══ EXTRACTED TEXT

Number of heaps using n distinct integers- Time complexity

r.satish Srinivas Source

I am solving the problem to find the maximum number of max heaps that can be formed using n distinct integers (say 1..n). I have solved it using the following recurrence with some help from this: https://www.quora.com/How-many-Binary-heaps-can-be-made-from-N-distinct-elements : T(N) = N-1 (C) L * T(L) * T(R). where L is the number of nodes in the left subtree and R is the number of nodes in the right subtree. I have also implemented it in c++ using dynamic programming. But I am stuck in find the time complexity of it. Can someone help me with this?

#include <iostream>
using namespace std;

#define MAXN 105 //maximum value of n here

int dp[MAXN];  //dp[i] = number of max heaps for i distinct integers
int nck[MAXN][MAXN]; //nck[i][j] = number of ways to choose j elements form i elements, no order */
int log2[MAXN]; //log2[i] = floor of logarithm of base 2 of i

//to calculate nCk
int choose(int n, int k)
{
    if (k > n)
        return 0;
    if (n <= 1)
        return 1;
    if (k == 0)
        return 1;

    if (nck[n][k] != -1)
        return nck[n][k];

    int answer = choose(n-1, k-1) + choose(n-1, k);
    nck[n][k] = answer;
    return answer;
}

//calculate l for give value of n
int getLeft(int n)
{
        if (n == 1)
            return 0;

        int h = log2[n];

        //max number of elements that can be present in the hth level of any heap
        int numh = (1 << h); //(2 ^ h)

         //number of elements that are actually present in last level(hth level)
        //(2^h - 1)

════
══ DATA LINES

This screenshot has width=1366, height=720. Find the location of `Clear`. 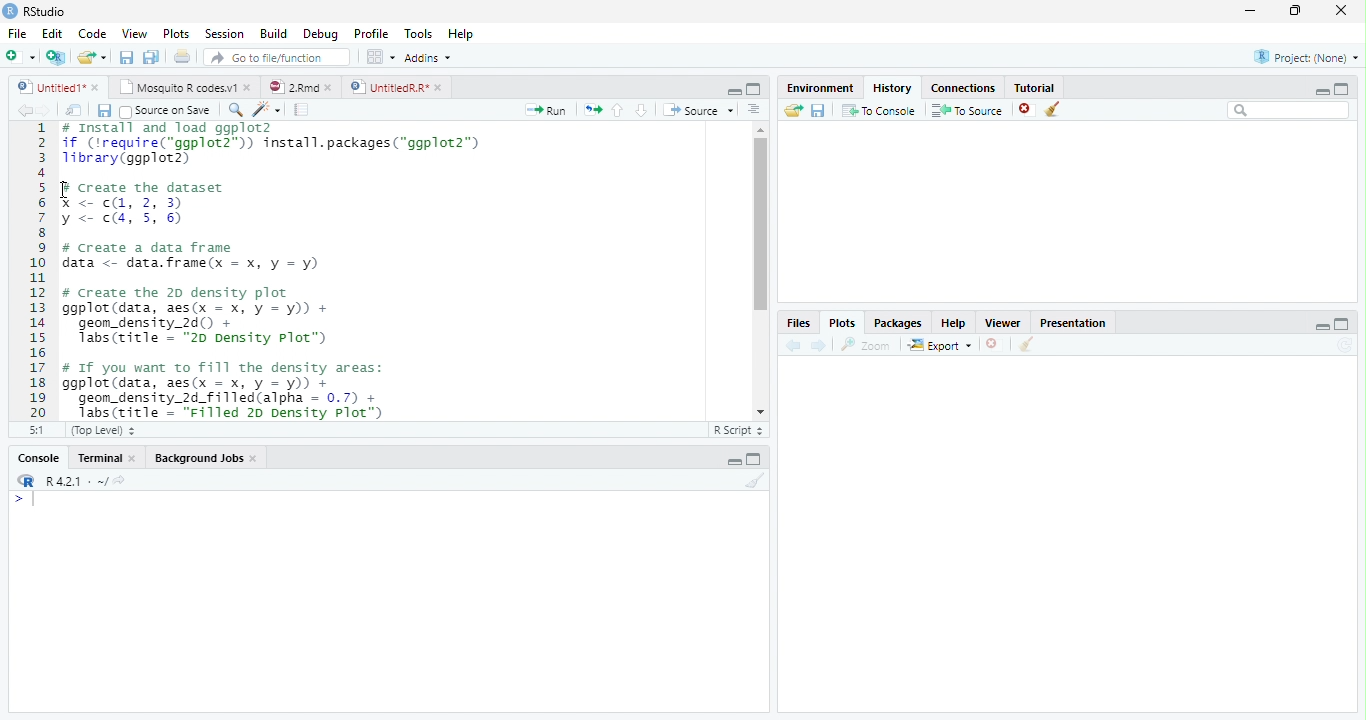

Clear is located at coordinates (756, 480).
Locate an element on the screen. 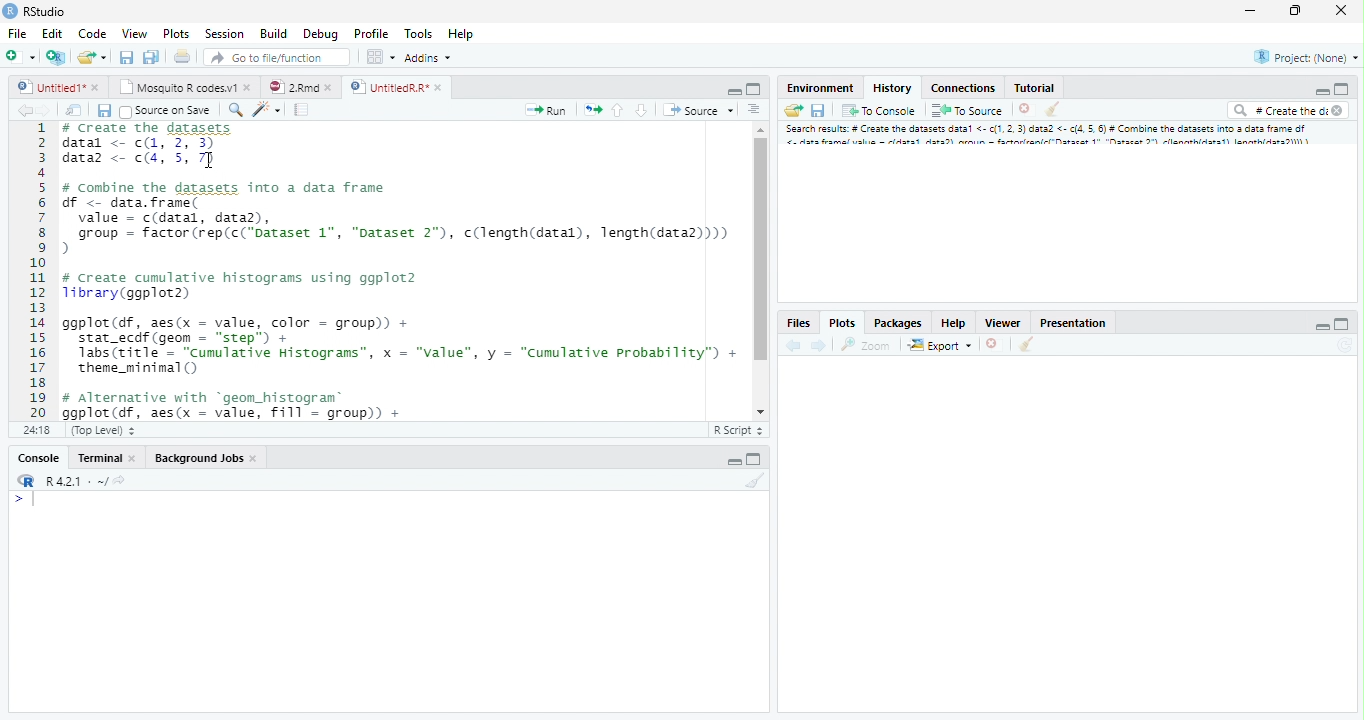  Go to the previous section is located at coordinates (619, 113).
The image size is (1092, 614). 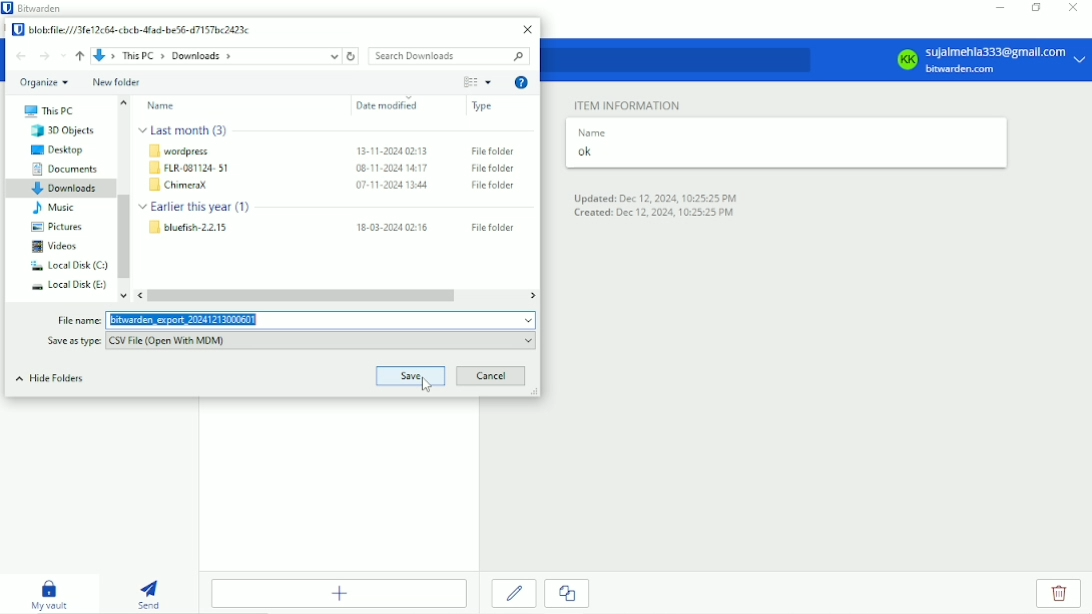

════

§ WRITTEN REQUEST
Carry the thread on counting max heaps from n distinct integers forward from its last line.

§ THE REPLY
        int last = n - ((1 << h) - 1);

        //if more than half-filled
        if (last >= (numh / 2))
            return (1 << h) - 1; // (2^h) - 1
        else
            return (1 << h) - 1 - ((numh / 2) - last);
}

//find maximum number of heaps for n
int numberOfHeaps(int n)
{
        if (n <= 1)
            return 1;

        if (dp[n] != -1)
            return dp[n];

        int left = getLeft(n);
        int ans = (choose(n-1, left) * numberOfHeaps(left)) * (numberOfHeaps(n-1-left));
        dp[n] = ans;
        return ans;
}

//function to intialize arrays
int solve(int n)
{
        for (int i = 0; i <= n; i++)
            dp[i] = -1;

        for (int i = 0; i <= n; i++)
            for (int j = 0; j <=n; j++)
                nck[i][j] = -1;

        int currLog2 = -1;
        int currPower2 = 1;

        //for each power of two find logarithm
        for (int i = 1; i <= n; i++)
        {
           if (currPower2 == i)
           {
                currLog2++;
                currPower2 *= 2;
           }
            log2[i] = currLog2;
        }

        return numberOfHeaps(n);
}

//driver function
int main()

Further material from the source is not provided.